Further, the step S02 includes the steps of collecting real-time data of parameters screened in the step S01, recording signal data if abnormal signals appear, the step S22 includes the steps of counting abnormal signals appearing in a period of time after the first data are collected in the step S21, recording the data of the abnormal signals, the step S23 includes the steps of carrying out discretization processing on the data recorded in the step S21 and the step S22 according to a set threshold value, carrying out fuzzy matching on the processed real-time data of the parameters and a diagnosis and early warning rule base, and the step S24 includes the steps of sending diagnosis and early warning information aiming at different fault types and levels if the matching is successful, otherwise, carrying out warning on the abnormal state only through vibration.

Further, the step S03 comprises 2 steps, specifically, if the step S02 is successfully matched, the diagnosis early warning information is sent out, meanwhile, corresponding operation and maintenance suggestions are accurately matched in an operation and maintenance library according to different fault types, and the matched operation and maintenance suggestions in the step S31 are pushed through a picture in the step S32.

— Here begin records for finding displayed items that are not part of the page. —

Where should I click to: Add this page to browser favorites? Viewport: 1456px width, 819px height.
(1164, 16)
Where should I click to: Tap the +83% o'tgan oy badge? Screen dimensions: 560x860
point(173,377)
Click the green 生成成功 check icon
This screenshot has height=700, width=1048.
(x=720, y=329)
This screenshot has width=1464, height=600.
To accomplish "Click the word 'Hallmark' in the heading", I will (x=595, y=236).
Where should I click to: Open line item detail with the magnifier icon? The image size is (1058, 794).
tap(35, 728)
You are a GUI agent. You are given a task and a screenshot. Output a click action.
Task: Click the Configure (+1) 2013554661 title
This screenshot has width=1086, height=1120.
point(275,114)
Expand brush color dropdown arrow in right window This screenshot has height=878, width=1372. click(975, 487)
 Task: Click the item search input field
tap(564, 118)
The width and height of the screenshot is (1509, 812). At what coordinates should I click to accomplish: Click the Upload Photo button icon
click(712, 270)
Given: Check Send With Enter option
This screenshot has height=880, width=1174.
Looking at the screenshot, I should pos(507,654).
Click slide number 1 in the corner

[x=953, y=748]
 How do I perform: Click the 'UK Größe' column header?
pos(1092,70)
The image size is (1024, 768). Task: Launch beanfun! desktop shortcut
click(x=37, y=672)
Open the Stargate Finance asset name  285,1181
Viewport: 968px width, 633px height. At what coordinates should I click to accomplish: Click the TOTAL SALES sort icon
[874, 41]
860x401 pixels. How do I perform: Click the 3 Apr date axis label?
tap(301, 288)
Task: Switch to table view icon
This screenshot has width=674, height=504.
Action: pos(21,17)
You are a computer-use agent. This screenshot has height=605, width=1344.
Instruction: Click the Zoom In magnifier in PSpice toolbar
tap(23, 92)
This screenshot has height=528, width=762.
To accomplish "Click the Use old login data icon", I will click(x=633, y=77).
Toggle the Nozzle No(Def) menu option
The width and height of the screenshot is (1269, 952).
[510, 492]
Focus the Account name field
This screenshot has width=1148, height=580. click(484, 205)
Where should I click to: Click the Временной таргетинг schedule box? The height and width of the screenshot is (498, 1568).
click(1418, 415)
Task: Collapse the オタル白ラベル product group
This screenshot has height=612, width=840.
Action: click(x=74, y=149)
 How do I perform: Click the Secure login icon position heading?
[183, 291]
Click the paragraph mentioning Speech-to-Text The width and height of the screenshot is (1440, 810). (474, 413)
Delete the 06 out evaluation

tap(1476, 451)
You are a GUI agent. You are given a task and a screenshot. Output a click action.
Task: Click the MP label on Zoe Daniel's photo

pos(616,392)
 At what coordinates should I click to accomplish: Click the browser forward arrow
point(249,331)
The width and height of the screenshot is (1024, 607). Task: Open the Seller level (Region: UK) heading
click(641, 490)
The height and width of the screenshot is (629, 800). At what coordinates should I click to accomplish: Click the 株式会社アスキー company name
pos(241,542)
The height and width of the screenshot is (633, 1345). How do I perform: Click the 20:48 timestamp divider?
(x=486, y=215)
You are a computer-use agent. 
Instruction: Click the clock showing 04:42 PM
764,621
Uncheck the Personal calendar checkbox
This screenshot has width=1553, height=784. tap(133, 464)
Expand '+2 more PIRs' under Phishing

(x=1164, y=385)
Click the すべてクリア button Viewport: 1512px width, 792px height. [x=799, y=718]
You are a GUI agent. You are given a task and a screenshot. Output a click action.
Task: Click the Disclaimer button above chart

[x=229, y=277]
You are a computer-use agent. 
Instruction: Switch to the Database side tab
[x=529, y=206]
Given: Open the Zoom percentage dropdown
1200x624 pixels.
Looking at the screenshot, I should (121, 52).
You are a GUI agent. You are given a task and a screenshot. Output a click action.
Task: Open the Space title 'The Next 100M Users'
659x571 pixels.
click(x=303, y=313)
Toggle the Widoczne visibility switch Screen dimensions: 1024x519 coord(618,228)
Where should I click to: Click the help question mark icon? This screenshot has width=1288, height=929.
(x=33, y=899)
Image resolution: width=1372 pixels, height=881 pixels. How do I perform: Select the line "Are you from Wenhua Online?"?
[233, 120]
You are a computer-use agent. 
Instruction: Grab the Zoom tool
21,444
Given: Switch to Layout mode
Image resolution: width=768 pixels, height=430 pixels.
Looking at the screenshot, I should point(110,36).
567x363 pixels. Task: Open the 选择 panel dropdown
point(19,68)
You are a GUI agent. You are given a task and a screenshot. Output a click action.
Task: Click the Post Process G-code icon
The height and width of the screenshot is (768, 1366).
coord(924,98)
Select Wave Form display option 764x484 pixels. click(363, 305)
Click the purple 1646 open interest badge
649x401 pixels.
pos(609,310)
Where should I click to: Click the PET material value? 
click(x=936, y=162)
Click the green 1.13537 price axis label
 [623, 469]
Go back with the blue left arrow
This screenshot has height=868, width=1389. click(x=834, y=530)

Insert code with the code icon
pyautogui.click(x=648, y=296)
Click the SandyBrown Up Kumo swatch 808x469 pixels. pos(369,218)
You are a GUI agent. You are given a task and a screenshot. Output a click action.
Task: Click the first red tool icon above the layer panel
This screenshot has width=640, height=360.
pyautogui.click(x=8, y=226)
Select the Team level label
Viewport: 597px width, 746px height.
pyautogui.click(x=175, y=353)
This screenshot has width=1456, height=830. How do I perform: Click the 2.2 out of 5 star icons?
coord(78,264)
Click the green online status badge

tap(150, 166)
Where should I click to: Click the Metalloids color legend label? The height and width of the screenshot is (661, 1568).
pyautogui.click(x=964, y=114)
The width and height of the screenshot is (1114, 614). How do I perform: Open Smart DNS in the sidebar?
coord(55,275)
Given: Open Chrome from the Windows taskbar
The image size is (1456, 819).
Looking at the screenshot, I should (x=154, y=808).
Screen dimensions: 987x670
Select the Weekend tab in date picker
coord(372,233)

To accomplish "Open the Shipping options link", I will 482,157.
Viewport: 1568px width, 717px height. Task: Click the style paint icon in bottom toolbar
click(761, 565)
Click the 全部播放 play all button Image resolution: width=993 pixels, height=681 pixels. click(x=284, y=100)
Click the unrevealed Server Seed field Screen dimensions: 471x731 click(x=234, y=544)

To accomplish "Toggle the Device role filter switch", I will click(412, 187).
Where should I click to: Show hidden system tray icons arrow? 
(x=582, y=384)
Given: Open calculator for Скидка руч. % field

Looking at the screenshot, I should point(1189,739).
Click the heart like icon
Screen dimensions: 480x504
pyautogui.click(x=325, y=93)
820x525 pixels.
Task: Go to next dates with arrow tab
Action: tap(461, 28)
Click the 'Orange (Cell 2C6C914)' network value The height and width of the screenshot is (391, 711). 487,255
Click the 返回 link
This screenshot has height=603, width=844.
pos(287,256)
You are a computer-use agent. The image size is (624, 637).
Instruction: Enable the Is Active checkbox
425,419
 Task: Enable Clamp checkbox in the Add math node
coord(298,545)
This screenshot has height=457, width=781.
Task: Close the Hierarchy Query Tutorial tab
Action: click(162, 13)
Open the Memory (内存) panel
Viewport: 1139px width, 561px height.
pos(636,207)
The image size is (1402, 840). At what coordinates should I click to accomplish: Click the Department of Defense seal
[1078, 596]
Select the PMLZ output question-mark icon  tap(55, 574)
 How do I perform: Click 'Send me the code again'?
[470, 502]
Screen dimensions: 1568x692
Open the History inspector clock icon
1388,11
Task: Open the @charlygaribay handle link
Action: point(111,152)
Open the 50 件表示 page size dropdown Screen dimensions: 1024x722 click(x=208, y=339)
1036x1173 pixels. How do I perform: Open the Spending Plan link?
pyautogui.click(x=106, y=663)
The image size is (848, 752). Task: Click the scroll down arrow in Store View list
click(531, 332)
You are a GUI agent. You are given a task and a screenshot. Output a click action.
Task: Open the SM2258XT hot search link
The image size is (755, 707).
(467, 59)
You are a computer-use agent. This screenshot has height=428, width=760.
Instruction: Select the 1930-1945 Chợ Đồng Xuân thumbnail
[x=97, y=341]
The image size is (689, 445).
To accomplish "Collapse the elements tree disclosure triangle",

The method has the beneficial effects that the K-neighbor mutual information and the Apriori association rule algorithm are adopted to realize fault diagnosis early warning of the key equipment of the energy storage power station, and compared with the traditional warning strategy, the method can deeply mine the hidden association between each operation parameter of the key equipment of the energy storage power station and the fault information, effectively shortens the fault diagnosis time, provides simple and efficient maintenance suggestions, and provides fine guidance for operation and maintenance personnel. Compared with other intelligent algorithm diagnosis early warning strategies, the method aims at the problems of various key equipment parameters of the energy storage power station, strong coupling, huge volume of historical data and the like, combines engineering experience, adopts a K-nearest neighbor mutual information algorithm to screen main influencing factors of faults, can reduce manual screening workload and errors, and improves execution efficiency. Meanwhile, the expert database built by the method supports functions of rule expansion, modification, deletion and the like, and can provide support for new operation and maintenance requirements of the energy storage power station in the later period.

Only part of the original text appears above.